**EXCERPT TO READ**

• • •

July 7, 2023

Engineers look to an old source to empower the future of computer vision

Artificial intelligence seems perfect for creating massive sets of images needed to train autonomous cars and other machines to see their environment, but current generative AI systems have shortcomings that can limit their use. Now, engineers at Princeton have developed a software system to overcome those limits and quickly create image sets to prepare machines for nearly any visual setting.

The new system, called Infinigen, relies on mathematics to create natural looking objects and environments in three dimensions. Infinigen is a procedural generator, which in computer science denotes a program that creates content based on automated, human-designed algorithms rather than labor-intensive manual data entry or the neural networks that power modern AI. In this way, the new program generates myriad 3D objects using only randomized mathematical rules.

Infinigen is "a dynamic program for building unlimited, diverse, and realistic natural scenes," said Jia Deng, an associate professor of computer science at Princeton and senior author of a new study that details the software system. The paper was presented at the CVPR 2023 conference.

• • •

**SET TASKS**
1. Reproduce the stretch of the Infinigen article from "The new system, called" through "CVPR 2023 conference." word for word.
2. According to the Infinigen article, at which conference was the paper describing the system presented?

**MATERIAL**
• • •

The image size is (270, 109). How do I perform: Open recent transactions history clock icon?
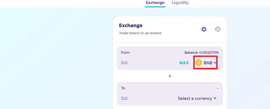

• • •

**TASK SOLUTIONS**
1.
The new system, called Infinigen, relies on mathematics to create natural looking objects and environments in three dimensions. Infinigen is a procedural generator, which in computer science denotes a program that creates content based on automated, human-designed algorithms rather than labor-intensive manual data entry or the neural networks that power modern AI. In this way, the new program generates myriad 3D objects using only randomized mathematical rules.

Infinigen is "a dynamic program for building unlimited, diverse, and realistic natural scenes," said Jia Deng, an associate professor of computer science at Princeton and senior author of a new study that details the software system. The paper was presented at the CVPR 2023 conference.

2. The CVPR 2023 conference.